**Provided material**
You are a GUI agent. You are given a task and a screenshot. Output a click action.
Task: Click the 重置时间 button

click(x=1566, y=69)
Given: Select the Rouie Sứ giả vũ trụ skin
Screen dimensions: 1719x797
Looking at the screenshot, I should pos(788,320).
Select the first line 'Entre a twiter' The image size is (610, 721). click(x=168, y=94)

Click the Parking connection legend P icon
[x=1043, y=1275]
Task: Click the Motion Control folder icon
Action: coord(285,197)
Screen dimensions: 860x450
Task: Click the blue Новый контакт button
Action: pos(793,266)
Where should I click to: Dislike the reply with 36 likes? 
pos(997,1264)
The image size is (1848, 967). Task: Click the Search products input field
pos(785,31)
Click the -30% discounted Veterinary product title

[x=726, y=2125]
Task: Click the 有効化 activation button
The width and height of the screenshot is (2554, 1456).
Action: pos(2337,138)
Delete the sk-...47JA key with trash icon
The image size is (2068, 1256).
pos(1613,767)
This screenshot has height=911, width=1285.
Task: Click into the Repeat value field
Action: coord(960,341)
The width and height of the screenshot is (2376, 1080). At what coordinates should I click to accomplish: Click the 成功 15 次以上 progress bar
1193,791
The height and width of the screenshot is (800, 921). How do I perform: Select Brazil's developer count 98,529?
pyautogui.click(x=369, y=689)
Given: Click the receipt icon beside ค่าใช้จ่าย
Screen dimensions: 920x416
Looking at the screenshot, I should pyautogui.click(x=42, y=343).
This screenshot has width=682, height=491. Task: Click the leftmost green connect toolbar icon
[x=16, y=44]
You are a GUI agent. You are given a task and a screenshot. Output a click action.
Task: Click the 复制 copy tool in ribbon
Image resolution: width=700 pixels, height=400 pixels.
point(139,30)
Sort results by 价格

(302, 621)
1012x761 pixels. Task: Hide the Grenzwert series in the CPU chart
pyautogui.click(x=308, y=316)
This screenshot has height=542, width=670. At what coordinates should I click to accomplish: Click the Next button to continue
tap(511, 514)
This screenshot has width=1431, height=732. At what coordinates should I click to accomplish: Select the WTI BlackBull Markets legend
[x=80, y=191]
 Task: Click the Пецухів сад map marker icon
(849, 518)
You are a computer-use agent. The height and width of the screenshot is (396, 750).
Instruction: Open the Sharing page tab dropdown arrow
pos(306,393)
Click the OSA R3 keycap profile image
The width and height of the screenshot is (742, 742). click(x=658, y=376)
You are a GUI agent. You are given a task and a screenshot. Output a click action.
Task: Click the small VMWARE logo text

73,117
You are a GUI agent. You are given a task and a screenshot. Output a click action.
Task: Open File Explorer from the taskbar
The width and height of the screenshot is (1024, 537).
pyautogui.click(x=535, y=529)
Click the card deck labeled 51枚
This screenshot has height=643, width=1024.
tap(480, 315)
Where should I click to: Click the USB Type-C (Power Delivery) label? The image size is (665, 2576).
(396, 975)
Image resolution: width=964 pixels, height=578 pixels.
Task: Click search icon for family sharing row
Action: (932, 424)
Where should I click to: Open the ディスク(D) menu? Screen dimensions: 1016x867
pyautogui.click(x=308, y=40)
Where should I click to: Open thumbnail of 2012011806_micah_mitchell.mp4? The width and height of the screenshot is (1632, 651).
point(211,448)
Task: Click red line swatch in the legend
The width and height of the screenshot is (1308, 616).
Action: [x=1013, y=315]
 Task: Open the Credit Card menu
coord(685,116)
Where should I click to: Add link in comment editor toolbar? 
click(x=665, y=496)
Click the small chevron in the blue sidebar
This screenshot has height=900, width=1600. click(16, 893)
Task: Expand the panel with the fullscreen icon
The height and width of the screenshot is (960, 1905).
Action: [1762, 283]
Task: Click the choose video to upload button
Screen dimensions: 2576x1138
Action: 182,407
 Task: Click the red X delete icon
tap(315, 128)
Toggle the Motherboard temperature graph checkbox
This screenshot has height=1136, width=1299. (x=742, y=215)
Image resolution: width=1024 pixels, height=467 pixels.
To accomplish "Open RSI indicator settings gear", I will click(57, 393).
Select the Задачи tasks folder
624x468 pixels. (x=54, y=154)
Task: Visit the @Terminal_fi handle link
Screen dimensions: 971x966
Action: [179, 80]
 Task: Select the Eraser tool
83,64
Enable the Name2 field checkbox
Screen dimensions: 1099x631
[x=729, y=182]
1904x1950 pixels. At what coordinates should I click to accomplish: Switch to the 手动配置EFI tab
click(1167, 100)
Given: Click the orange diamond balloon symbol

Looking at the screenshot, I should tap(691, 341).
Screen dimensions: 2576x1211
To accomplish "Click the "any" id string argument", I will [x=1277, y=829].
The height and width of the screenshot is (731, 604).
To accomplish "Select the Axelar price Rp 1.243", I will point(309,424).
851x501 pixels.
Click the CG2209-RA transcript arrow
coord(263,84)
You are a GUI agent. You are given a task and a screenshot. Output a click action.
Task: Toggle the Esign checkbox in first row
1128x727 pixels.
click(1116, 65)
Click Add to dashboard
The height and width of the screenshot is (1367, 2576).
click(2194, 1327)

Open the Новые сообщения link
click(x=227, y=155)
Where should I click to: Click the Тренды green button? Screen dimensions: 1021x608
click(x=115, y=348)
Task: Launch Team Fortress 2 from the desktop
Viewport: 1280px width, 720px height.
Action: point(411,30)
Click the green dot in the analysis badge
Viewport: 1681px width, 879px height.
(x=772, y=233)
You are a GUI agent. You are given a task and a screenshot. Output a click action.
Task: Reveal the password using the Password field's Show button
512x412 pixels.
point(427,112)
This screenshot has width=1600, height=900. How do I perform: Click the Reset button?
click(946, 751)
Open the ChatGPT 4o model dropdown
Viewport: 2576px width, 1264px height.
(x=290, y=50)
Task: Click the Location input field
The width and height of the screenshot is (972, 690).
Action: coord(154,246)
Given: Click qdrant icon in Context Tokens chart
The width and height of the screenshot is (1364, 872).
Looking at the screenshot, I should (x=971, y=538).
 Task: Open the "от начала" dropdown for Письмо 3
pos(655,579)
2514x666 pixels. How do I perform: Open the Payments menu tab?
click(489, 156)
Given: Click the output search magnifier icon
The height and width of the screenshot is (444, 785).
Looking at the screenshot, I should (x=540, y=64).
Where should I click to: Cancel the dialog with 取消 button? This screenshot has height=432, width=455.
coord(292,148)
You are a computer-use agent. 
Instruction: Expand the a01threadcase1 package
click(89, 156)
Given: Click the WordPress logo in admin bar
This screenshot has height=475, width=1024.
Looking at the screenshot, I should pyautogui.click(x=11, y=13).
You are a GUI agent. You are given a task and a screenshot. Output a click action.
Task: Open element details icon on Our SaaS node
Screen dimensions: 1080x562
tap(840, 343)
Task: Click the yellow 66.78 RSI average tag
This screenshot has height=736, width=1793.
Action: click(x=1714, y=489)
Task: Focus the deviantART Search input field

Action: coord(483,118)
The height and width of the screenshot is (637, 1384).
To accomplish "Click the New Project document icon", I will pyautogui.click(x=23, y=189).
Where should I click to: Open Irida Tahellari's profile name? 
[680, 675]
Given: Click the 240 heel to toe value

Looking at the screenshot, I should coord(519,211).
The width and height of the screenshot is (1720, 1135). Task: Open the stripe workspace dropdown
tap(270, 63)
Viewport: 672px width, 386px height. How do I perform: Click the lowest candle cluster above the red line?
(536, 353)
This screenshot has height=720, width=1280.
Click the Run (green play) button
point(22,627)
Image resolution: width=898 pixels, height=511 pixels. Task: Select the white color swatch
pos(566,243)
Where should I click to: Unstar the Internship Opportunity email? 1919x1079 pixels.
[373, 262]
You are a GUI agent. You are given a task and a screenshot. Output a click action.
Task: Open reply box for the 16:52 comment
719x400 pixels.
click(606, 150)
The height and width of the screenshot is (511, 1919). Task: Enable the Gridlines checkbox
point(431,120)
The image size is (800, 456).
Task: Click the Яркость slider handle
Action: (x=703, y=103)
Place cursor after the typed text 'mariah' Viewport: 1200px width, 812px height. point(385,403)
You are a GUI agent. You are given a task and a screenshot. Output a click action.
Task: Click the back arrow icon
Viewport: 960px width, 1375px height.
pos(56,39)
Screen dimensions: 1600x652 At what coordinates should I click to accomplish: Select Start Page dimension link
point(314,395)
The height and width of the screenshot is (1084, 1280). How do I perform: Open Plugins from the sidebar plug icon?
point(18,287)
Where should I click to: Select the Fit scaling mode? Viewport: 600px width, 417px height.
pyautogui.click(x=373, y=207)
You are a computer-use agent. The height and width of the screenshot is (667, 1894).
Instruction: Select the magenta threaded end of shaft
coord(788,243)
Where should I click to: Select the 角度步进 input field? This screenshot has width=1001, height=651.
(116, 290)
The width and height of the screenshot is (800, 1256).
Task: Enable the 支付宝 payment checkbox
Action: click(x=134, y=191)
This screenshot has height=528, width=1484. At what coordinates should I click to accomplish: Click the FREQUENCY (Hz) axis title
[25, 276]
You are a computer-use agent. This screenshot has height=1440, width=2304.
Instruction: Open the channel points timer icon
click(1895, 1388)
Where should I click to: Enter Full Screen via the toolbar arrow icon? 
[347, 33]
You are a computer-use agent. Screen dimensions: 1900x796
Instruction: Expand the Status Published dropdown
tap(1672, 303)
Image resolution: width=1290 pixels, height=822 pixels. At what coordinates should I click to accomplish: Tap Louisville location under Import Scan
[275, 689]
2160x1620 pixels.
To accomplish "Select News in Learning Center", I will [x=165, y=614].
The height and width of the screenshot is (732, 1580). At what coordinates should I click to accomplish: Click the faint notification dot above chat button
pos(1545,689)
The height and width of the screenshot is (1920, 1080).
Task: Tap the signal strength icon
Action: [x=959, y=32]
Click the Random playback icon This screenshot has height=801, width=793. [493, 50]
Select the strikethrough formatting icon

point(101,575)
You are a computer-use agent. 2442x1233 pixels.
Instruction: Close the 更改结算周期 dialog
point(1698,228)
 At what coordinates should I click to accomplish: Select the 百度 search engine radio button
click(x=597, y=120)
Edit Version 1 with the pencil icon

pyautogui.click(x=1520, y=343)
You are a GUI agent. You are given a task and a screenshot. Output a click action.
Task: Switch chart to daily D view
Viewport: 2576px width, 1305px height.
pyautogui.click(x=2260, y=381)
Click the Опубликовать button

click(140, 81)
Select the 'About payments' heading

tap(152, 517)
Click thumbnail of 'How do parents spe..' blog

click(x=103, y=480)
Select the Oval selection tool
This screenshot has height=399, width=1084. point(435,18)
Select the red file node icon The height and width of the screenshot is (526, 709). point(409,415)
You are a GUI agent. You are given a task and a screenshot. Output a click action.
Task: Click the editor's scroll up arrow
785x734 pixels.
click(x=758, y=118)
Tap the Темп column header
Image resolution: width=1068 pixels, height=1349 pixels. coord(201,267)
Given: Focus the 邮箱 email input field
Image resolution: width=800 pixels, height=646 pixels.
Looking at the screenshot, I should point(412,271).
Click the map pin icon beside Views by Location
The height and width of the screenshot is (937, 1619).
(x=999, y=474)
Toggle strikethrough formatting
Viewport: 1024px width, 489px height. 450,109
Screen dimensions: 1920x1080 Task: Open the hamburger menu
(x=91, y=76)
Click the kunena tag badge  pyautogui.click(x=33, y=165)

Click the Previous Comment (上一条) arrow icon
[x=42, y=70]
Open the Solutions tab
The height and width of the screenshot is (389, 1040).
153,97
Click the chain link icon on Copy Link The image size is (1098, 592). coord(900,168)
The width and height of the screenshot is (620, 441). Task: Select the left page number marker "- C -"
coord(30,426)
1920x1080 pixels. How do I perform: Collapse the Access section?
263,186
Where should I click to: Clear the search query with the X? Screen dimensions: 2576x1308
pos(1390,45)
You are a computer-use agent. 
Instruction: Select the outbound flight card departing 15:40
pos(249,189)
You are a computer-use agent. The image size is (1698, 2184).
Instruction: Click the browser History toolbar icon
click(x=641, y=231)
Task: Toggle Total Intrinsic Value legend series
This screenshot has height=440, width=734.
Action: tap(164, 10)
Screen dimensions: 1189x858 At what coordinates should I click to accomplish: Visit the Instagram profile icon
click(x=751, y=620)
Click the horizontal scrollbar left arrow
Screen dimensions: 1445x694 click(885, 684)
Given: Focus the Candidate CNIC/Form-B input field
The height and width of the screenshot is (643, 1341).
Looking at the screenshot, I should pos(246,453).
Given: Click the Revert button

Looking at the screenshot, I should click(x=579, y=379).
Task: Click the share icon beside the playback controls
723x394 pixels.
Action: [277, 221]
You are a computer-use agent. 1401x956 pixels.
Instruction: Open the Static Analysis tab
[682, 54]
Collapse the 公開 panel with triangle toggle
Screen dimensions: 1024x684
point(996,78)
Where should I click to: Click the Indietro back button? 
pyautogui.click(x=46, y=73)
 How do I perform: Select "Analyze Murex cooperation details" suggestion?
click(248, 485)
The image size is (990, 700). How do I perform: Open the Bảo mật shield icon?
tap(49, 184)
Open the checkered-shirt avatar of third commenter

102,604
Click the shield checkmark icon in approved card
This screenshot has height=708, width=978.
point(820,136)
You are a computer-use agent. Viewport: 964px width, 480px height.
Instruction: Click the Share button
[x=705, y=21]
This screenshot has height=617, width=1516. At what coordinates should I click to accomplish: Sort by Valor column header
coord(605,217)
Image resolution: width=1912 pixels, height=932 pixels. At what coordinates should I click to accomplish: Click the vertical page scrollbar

**Do this**
Rewrite the lines starting at the one containing "Screen dimensions: 2576x1211" and ending at the one containing "I will point(309,424).", replacing "accomplish" with "complete" and leaving everything else unchanged.

**Solved exercise**
Screen dimensions: 2576x1211
To complete "Click the "any" id string argument", I will [x=1277, y=829].
The height and width of the screenshot is (731, 604).
To complete "Select the Axelar price Rp 1.243", I will point(309,424).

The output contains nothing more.